In other words, in the frame of reference of the Conference on Sexuality and Covenant, despite the fact that the Bible clearly states that sex is to be confined to marriage partners, that marriage is to be between one man and one woman for one lifetime, and that homosexuality is sin, we can ignore these facts. Because tradition, reason, and experience trump that old fashion, unreasonable, and bland old doctrine, anyway. 

Tradition has changed to the place where the culture has welcomed the homosexual lifestyle as alternative, if not normative, but most certainly not sinful. I mean, really, why would any rational thinking individual try to stop true love or confine a couple to marriage for life? Maybe he will find a woman he loves more than his first wife. So?  We can clearly see that this teen age couple loves each other, why make them get married in order to have sex? The experience of young love should not be denied.
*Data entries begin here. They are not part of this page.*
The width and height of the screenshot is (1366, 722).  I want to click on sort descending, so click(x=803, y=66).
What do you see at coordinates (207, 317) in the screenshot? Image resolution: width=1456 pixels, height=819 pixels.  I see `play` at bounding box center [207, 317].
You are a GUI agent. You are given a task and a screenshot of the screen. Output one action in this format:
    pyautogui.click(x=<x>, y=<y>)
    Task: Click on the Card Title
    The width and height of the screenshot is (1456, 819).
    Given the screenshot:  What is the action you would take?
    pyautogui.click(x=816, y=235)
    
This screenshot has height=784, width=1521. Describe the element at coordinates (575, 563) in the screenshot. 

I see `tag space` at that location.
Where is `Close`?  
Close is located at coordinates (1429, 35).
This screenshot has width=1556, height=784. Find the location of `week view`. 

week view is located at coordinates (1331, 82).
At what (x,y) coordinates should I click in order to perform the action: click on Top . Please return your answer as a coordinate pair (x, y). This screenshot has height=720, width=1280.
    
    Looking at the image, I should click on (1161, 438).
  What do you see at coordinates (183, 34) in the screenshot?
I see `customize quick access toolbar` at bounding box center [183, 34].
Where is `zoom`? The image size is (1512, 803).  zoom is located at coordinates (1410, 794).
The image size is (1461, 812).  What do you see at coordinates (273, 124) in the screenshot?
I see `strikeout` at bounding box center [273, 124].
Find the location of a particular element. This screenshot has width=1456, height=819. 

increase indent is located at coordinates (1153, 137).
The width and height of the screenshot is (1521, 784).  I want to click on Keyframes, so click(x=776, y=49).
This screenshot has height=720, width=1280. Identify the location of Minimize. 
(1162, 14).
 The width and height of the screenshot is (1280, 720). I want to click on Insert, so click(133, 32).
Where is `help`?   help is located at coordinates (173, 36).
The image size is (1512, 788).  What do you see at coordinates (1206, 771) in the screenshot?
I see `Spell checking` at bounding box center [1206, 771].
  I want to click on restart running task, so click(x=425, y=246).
It doesn’t take long to see how little value the Bible has in the denominations that take a view of the Scriptures as relative. When the church views doctrine from such an existential worldview, ontologically speaking, the battle is already lost. With no clear, decisive, and authoritative source for our beliefs, the progression of thought will lead to where all existentialism leads…atheism.   If not an outright denial of God’s existence, it certainly plows headlong into practical atheism. A religion whose god is a weak-kneed, spaghetti-spined, limp-wristed, feeble, vacillating deity that cannot decide on what he or she wants. Hmmmm.

The only loss of  naiveté then, is the naiveté of believing that we can have a "God" that has no authority, no consistency, nor relevance in a word of ever changing ethics.